To explain this future, SAP demonstrated how its AI co-pilot Joule becomes a central point in user interaction. “Users will no longer be logged in to the application. Instead, Joule is the front-end and coordinates the workflow across multiple parts of the SAP suite,” says De Barse.
For example, tasks such as responding to new customer orders with manual interactions with the manufacturing and financial systems can now be handled via a single conversation request to Joule. This will take the necessary actions in the background software.
SAP is also developing AI agents with a variety of operational capabilities, from helping managers on-site to recover from power outages to helping less experienced staff make up for absent colleagues. De Barse noted that some customers have already begun to include these agents on their organizational charts.
“The first eight agents are already with customers. It will grow to 40 by the end of the year,” he said. “This development is growing very rapidly. This is a massive paradigm shift in enterprise software.”
Customers put AI strategy into practice
At the SAP Now Conference in Melbourne, several SAP customers shared how to use AI, balancing target projects with initial exploration with concrete results.
SA Power Networks (SAPN), a South Australian power distributor, uses AI to improve asset management and customer service. Travis Smith, SAP Domain Architect at SAPN, said the company's philosophy is to “go slowly to get faster” by ensuring that the right foundation building blocks are in place before scaling the project.
SAPN has developed a predictive analytics model for Stobie Pole corrosion using SAP's Business Technology Platform (BTP). With over 600,000 distinctive power poles across the state, this model helps SAPN move onto risk-based testing schedules.
“Which is the question? [poles] Do I need to schedule an examination? ” Muen Chen, data and decision science manager at SAPN, said corrosion is likely.

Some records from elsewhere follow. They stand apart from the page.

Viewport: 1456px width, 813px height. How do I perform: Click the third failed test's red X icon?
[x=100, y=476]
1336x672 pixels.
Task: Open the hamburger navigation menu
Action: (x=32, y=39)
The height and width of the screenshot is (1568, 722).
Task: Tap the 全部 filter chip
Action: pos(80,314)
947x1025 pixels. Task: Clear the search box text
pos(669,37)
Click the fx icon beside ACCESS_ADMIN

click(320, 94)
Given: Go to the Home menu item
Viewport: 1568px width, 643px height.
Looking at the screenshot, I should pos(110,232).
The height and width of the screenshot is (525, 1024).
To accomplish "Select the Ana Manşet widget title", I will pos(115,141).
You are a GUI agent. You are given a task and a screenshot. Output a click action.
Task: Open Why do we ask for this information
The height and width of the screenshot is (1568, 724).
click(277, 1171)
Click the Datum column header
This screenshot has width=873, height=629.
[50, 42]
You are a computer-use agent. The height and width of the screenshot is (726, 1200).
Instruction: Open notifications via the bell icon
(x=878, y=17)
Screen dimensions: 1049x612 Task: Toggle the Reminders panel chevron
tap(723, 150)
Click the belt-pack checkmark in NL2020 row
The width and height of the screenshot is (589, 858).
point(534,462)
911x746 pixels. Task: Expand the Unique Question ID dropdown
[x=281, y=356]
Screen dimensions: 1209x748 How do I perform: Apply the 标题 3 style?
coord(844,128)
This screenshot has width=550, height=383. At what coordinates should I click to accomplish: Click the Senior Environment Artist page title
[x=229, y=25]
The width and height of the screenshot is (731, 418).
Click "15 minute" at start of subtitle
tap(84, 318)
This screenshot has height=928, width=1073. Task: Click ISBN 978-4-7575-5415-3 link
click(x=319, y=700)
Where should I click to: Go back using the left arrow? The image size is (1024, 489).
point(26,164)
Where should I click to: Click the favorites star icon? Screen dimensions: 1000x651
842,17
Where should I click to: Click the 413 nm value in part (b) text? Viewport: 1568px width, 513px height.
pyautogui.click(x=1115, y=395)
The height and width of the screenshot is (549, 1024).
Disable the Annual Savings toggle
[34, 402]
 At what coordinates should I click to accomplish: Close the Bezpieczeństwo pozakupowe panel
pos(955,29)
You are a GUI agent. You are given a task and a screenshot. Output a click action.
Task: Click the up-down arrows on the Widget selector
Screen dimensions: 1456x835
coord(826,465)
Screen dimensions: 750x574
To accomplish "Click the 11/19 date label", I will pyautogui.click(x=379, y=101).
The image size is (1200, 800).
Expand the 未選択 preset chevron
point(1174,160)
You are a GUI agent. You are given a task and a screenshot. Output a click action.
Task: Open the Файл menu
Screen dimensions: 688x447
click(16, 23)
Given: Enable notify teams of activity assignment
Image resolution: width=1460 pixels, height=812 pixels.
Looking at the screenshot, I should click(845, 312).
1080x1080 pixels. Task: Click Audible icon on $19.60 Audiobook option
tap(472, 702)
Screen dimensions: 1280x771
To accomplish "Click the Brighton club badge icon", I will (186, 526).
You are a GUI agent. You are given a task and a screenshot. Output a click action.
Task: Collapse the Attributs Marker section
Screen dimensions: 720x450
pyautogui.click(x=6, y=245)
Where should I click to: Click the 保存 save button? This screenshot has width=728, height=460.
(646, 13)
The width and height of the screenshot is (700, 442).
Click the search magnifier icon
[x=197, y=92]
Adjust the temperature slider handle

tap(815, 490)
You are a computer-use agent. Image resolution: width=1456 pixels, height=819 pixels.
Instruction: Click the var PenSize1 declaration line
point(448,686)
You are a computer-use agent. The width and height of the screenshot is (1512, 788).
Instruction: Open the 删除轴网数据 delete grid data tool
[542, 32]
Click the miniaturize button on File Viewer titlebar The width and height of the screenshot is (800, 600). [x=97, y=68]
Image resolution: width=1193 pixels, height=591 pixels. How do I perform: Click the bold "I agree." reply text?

Smith and Chen provided practical advice to others on their AI journeys, highlighting the importance of centralized identity systems when using Joule in multiple applications. They pointed out that Joule struggles to interpret the data presented in the table and can require that the information be formatted in a different way in the source document.
Recently merged with Chemist Warehouse, Sigma Healthcare uses SAP SuccessFactors and BTP to automate complex HR processes. Chief Human Resources Officer Daniel Di Pira said automation previously saved 70% of the time it takes to generate around 1,000 employee contracts a month. This is a complex, state-specific process.
Meanwhile, other organizations are proceeding with caution. Chris Unes, Chief of People and Culture in Sydney, said the city is still in the “hype phase” of AI. “We can show you the business case and then we can investigate,” he said. He added that the technology is “not mature enough” to meet all expectations.
However, Youness sees clear possibilities for AI to draft complex documents such as skill frameworks. According to him, the key is to keep the human in a loop. “We still need human eyes,” he observed. “It's built for us, for us, through AI.”
Sean Black, who plays the CIO in Energy Queensland, said his organization uses machine learning and other AI technologies, and it's a question of when, not when, generating AI will be adopted.
However, the energy industry is highly regulated, so his organization focuses on responsible AI frameworks and target pilots. He argued that organizations should not treat AI as an afterthought, but should “design for AI” from the start.
“We're interested, but we were cautious about taking AI,” Black said. He predicted that just as AI became an invisible part of consumer applications, it would ultimately become an integrated, assumed component of business software.